For well opened (puffed) cakes
You have noticed, when you buy bread, a baguette for example, there are openings on the top of the bread, the "grignes". They are there because at the moment of putting the dough in the oven, the baker "blades" or "nibbles
" the top, with a very sharp blade, so that when the bread is cooked it opens up well, and has that elegant and appetizing aspect, typical of French breads.
How does it work? It's very simple, the blade stroke on the dough creates a weakness on the surface, and when the bread swells in the heat of the oven, it will spread in the direction of this weakness, and thus accentuate the opening given by the initial blade stroke.
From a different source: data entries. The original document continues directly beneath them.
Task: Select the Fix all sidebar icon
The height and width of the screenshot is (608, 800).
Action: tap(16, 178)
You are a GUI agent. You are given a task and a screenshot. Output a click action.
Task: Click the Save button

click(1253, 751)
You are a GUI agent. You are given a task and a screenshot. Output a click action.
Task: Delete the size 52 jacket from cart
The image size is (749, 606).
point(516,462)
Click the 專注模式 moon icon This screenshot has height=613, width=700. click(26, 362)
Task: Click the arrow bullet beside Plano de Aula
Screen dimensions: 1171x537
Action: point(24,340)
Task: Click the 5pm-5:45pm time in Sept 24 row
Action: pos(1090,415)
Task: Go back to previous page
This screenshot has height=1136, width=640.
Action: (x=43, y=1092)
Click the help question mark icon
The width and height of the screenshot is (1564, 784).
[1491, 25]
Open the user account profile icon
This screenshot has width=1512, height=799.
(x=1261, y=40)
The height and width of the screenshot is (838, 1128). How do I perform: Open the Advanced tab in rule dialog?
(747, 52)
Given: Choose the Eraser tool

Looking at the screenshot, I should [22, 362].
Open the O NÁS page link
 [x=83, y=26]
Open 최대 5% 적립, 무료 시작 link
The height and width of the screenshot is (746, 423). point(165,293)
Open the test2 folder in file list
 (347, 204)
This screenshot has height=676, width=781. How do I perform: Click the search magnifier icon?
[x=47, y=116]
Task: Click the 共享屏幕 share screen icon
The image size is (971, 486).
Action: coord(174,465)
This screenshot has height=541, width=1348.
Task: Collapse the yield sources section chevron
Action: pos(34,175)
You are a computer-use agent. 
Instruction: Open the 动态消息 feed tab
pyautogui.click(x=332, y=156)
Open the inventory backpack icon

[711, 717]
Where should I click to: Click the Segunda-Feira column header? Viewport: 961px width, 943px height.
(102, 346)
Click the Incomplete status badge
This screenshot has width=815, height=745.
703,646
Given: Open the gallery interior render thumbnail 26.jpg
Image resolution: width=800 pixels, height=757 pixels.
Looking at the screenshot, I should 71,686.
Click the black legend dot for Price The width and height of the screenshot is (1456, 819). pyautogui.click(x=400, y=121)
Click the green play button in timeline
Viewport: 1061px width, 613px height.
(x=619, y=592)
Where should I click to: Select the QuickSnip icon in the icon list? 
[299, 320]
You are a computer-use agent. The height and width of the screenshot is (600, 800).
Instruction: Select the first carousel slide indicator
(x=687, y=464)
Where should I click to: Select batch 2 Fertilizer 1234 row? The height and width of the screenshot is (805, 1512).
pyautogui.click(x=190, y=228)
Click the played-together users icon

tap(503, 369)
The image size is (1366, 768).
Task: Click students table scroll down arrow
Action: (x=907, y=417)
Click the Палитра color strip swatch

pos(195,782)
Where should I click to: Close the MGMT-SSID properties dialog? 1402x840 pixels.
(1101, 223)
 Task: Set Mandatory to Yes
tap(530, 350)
If the baker doesn't blade, the bread will burst during the baking, or rather it will split in an anarchic way, but this can also be desired for a "rustic" style, like here:
Anyway, all that to say that if you don't blade your dough, the bread is less beautiful, but that's not the whole point of this post
In fact, and this is not obvious, but it also applies to cakes like cake or 4/4. During the baking process, the same phenomenon happens as with breads, except that steam is pushing the cake, so the top of the cake will open more or less well. Now, we all want to have beautiful cakes well opened on the top, how to do?
Well, almost like the bakers, we're going to sift the cake, but since we're not dealing with a firm dough, but with a very soft one, we have to be a bit tricky.
Here's the idea:
- You make your cake normally, you pour the dough into a mould
- Just before putting it in the oven, you dip a maryse, or a spatula, or a simple knife, in a little neutral oil (peanut for example)
- You draw a line in the middle of the dough with the oiled spatula (note that the furrow remains thanks to the oil)
- Put the dough in the oven and bake it normally
And this is the kind of result you will get.
Some pastry chefs do things a little differently: they use a very thin piping bag to place a thin line of butter on top of the pastry.
You will have understood, it is always the same principle, it is enough to create a weakness in the paste, weakness which will be transformed into nibble under the action of gases of cooking, CO2 for the bread, and vapor for the cakes.
To sum up
: If you want a nice cake, well opened on top, like this one
, you have to "split" the top with a lightly oiled marysee.